In 2023, the church was renamed Chesterville Community Church and became an independent congregation in the Wesleyan tradition.

===Community===
Chesterville's earliest years, late in the first half of the nineteenth century, were highly prosperous; numerous private schools and a prominent textile manufacturing company were established there. Its decline began in the late 1840s: several area communities united to fight for the creation of a separate county but fought each other for the title of county seat, and when Mount Gilead was chosen for this position instead of Chesterville, the town stagnated as both government and railroads concentrated on Mount Gilead.
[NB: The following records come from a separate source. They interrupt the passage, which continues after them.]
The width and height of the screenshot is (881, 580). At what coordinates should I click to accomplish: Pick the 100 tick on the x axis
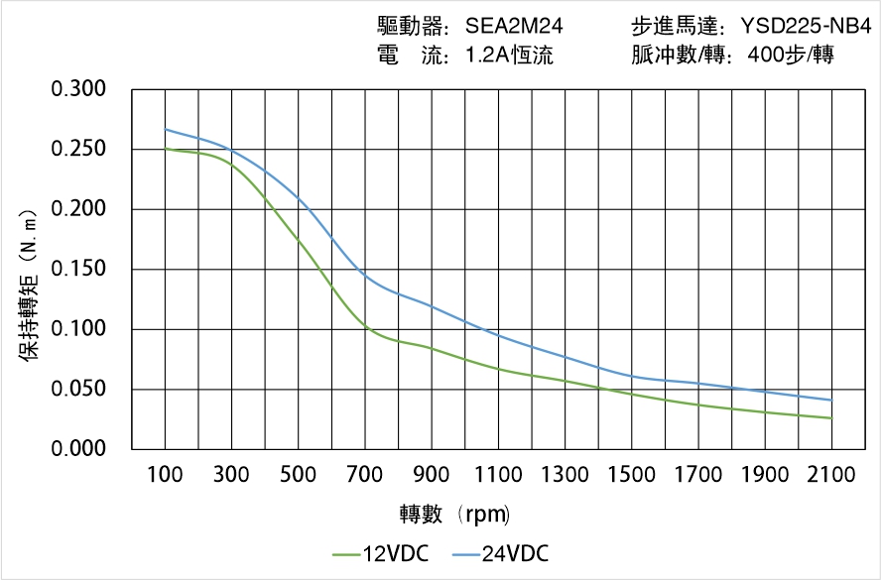click(x=165, y=475)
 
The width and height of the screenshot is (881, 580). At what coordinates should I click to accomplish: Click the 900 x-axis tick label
click(x=432, y=475)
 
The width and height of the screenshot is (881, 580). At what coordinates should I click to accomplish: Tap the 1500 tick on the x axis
click(x=631, y=475)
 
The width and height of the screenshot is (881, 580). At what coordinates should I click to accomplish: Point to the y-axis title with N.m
click(x=30, y=284)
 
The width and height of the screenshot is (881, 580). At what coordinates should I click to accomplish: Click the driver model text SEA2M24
click(x=514, y=27)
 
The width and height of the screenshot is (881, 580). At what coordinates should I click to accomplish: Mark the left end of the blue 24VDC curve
click(x=165, y=129)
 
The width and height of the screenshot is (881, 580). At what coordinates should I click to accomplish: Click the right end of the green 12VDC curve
click(x=831, y=418)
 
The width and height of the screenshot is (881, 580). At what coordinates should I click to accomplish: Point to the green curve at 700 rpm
click(x=365, y=326)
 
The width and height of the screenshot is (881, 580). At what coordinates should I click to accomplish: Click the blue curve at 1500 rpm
click(x=631, y=377)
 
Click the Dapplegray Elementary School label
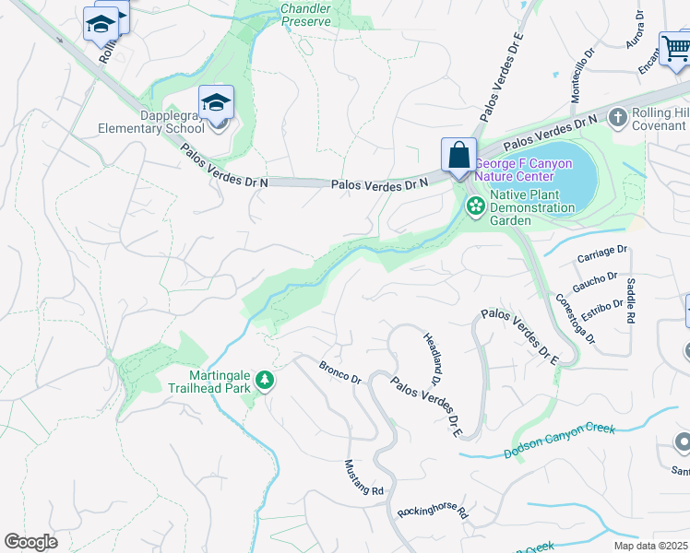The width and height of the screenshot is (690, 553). point(151,123)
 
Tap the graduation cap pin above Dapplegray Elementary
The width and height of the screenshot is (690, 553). point(216,103)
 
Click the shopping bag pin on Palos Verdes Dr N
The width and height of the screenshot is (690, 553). point(458,156)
This combination of early prosperity and later stagnation is responsible for the present existence of the Methodist Church and numerous other Greek Revival buildings in the village: a building boom occurred early in its history, and neither finances nor necessity permitted the construction of newer buildings in later years.

==Preservation==
During the 1970s, a community group known as Chester Community Concerns was formed to encourage preservation of the village's historic architecture. In 1978, the group sponsored a project to record the village's historic buildings with the Ohio Historic Inventory, a historic preservation survey, with the goal of nominating the most important historic properties for inclusion on the National Register of Historic Places. Using the multiple property submission process, nine Chesterville buildings were added to the Register in August 1979: the Chester Township Hall, the Methodist Church, the Jarvis and Enos Miles Houses on Portland Street, the Old Union School, the Post Office and the A.B. Sears House on Sandusky Street, and the Old Bartlett and Goble Store and a Wood Commercial Building at the village's main intersection. The Methodist Church qualified both because of its well-preserved historic architecture and because of its place in local history: it was deemed the village's most important architectural landmark, and its location on State Route 95 on the village's east side makes it one of the village's most prominent buildings, contributing greatly to Chesterville's continued appearance as a nineteenth-century trading center.